TASK DETAILS – The entries follow. Copy every line in which "Decrease" appears.

- Opening Delimiter -

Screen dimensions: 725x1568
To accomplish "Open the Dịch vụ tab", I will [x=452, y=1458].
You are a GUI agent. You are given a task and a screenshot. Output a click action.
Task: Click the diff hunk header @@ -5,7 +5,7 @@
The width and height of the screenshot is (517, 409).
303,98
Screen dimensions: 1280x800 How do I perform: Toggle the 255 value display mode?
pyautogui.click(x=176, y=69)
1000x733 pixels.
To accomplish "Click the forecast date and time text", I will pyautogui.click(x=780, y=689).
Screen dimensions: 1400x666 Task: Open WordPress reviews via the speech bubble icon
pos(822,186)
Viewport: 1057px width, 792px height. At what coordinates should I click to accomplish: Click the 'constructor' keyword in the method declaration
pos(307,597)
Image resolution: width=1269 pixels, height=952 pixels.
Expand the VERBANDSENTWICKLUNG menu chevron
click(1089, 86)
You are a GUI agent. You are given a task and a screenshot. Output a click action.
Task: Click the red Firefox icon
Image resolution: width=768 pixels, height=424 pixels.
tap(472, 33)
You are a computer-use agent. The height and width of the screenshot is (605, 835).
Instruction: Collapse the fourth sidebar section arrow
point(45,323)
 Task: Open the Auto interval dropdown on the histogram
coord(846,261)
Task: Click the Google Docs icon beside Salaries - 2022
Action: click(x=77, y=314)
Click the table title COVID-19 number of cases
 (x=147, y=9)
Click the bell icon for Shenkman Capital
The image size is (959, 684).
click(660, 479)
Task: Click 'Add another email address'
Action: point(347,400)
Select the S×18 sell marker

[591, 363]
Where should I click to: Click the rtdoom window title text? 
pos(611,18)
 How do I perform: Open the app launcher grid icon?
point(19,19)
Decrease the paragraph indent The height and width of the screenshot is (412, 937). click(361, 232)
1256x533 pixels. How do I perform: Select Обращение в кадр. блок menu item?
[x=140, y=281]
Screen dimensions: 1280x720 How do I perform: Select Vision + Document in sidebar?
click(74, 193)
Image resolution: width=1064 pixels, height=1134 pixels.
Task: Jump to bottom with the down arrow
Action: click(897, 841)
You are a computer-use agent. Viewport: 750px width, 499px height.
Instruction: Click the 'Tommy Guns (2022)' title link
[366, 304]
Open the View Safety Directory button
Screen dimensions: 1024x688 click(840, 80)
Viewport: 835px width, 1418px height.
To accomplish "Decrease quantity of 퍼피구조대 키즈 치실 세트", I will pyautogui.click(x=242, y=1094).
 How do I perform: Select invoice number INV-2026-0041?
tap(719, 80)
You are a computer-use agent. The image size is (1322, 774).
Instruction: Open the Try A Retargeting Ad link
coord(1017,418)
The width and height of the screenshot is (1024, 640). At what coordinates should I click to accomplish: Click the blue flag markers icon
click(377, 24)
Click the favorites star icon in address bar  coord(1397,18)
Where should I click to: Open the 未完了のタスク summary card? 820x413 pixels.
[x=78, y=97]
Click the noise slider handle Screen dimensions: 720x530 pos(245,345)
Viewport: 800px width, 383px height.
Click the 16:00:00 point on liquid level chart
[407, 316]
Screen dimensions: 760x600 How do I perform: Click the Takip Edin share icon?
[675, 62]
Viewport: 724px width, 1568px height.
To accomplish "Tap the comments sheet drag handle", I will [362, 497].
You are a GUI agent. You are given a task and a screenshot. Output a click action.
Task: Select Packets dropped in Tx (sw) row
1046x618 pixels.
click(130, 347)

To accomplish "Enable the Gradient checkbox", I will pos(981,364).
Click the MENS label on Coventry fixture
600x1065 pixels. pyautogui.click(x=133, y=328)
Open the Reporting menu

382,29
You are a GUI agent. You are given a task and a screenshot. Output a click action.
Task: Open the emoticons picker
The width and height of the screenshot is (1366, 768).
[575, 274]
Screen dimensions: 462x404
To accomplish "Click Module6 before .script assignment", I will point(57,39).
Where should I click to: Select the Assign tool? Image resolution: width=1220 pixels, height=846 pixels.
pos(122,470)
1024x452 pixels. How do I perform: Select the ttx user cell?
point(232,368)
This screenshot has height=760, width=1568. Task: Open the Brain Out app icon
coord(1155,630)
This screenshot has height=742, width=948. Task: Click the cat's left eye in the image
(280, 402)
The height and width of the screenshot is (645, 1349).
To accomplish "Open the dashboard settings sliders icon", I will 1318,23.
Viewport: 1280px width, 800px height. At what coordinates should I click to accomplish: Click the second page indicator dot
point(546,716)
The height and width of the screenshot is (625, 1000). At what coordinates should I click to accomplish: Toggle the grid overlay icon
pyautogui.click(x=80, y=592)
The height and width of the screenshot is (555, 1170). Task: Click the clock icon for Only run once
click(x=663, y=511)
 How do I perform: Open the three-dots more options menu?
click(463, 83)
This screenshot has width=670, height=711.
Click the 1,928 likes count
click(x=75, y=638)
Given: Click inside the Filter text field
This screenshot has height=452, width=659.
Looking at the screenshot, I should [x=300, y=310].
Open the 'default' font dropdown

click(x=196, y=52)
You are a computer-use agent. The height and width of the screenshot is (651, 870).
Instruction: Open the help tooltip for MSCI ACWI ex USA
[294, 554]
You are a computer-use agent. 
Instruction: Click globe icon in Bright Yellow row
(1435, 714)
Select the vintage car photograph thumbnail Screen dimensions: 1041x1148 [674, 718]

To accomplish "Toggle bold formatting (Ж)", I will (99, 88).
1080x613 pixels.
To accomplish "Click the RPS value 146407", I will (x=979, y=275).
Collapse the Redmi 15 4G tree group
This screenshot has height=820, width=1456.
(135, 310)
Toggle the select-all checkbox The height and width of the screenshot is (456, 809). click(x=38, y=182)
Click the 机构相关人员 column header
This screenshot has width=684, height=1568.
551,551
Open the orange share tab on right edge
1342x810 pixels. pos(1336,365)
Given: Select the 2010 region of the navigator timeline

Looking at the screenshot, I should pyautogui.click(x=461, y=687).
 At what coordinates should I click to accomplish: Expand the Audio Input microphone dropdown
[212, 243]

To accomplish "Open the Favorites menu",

- Closing Delimiter -

RESULT BELOW –
Decrease the paragraph indent The height and width of the screenshot is (412, 937). click(361, 232)
To accomplish "Decrease quantity of 퍼피구조대 키즈 치실 세트", I will pyautogui.click(x=242, y=1094).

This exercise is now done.